### What is required
Please arrange the lines from the one containing "Where should I" through the end of the lines as a two-column CSV with the headers text and answer, giving each text and its answer their own row. Put every field in quotes, replace line breaks with spaces, and omit the pictures.

(Element lookup lines)

[start]

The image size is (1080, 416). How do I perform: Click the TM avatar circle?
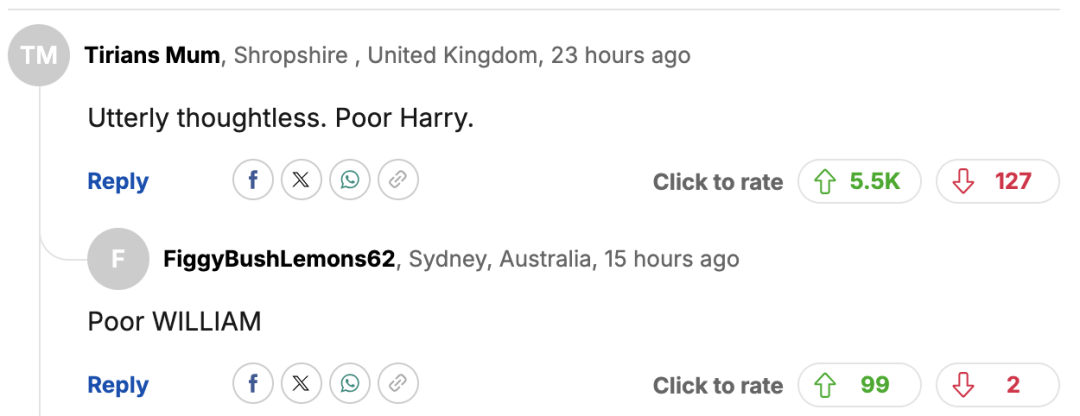pyautogui.click(x=40, y=56)
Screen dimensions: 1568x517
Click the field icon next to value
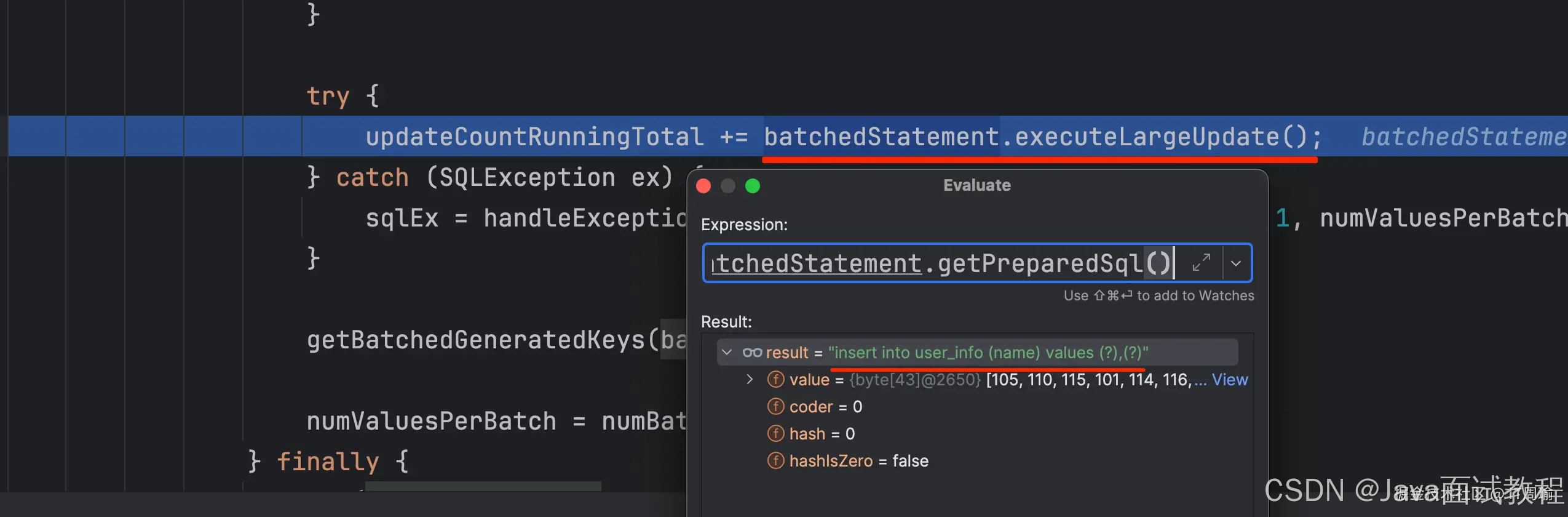[x=776, y=379]
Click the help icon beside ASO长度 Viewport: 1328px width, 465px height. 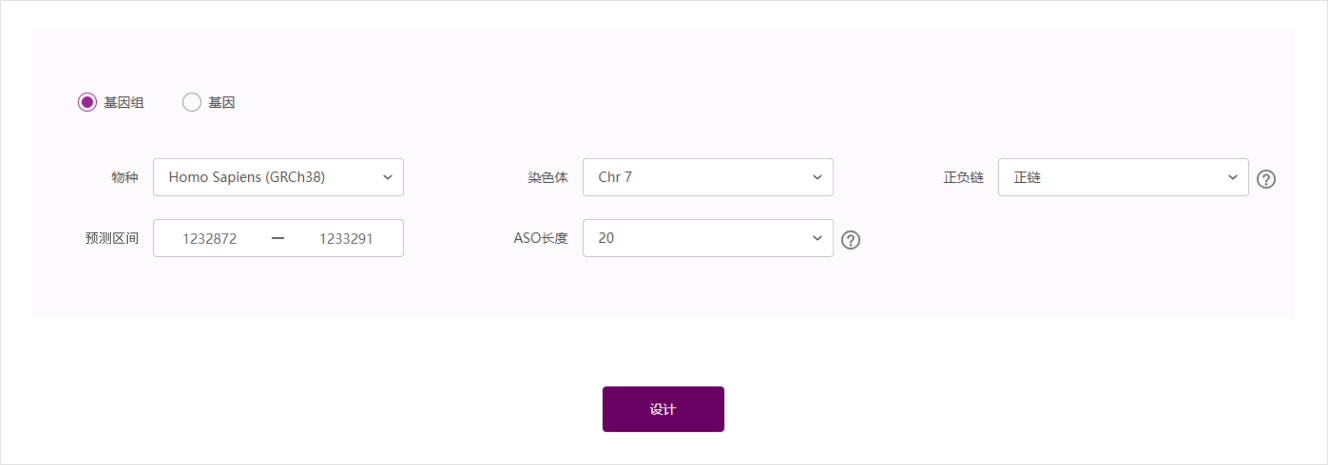(x=851, y=240)
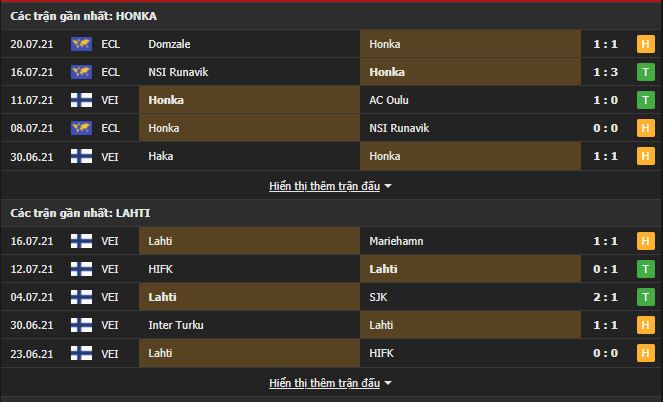Click the green T badge for Honka vs AC Oulu
This screenshot has width=663, height=402.
(x=645, y=100)
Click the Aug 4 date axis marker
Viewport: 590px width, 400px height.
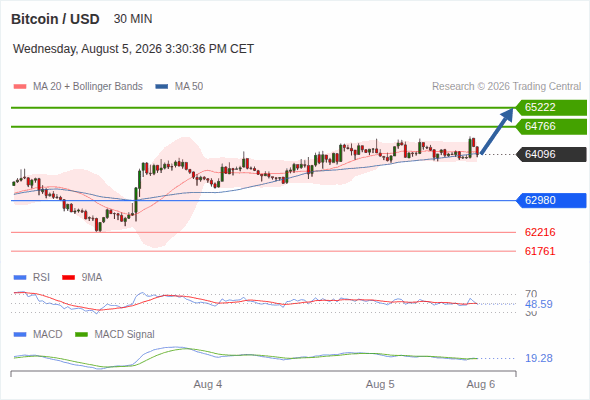tap(208, 384)
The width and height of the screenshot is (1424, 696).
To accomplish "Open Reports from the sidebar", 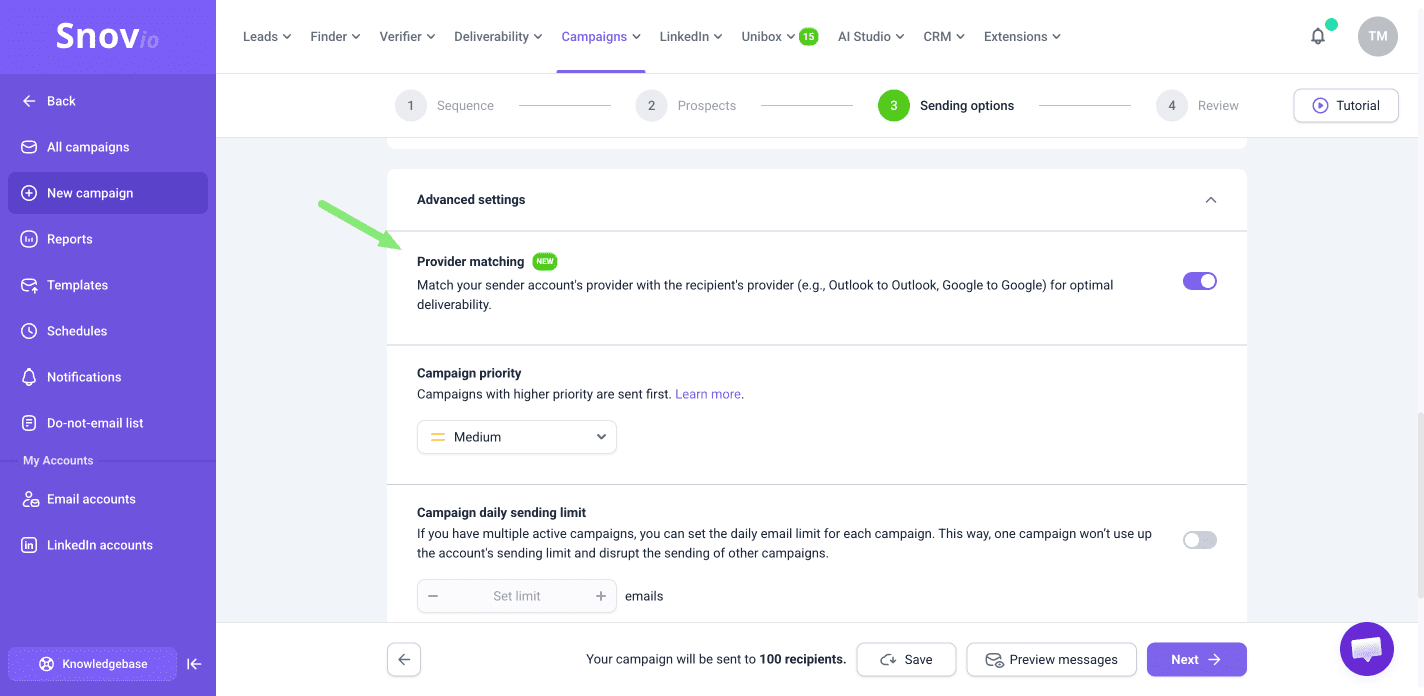I will point(70,239).
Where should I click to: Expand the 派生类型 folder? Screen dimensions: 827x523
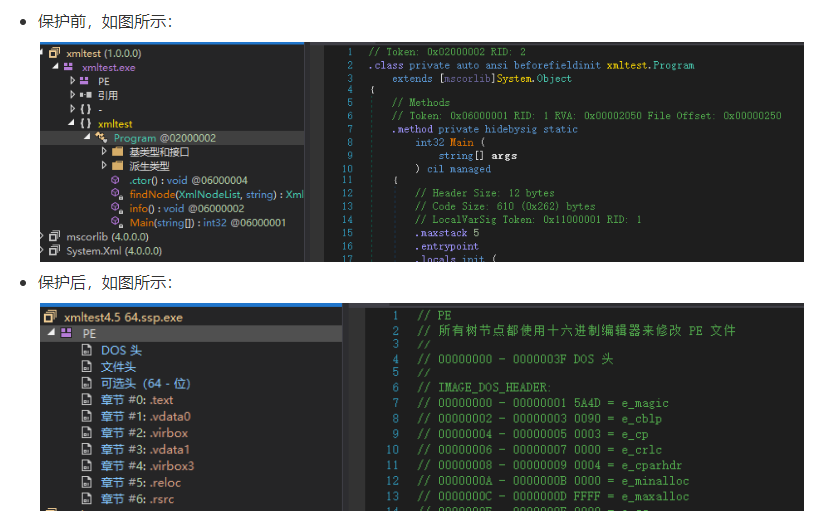pyautogui.click(x=103, y=166)
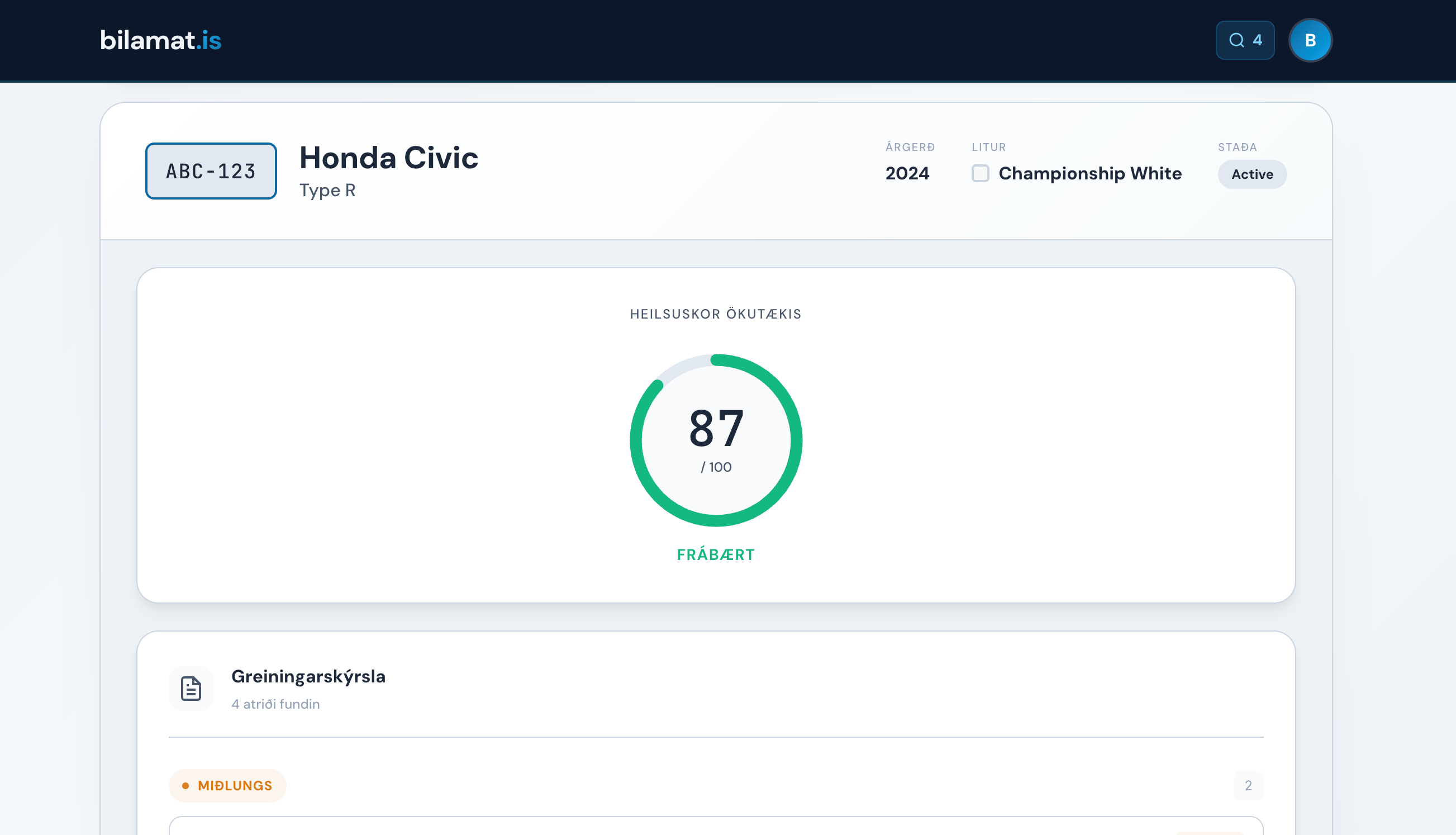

[end]

### Task result
text,answer
"Where should I click to: Expand the 派生类型 folder? Screen dimensions: 827x523","pyautogui.click(x=103, y=166)"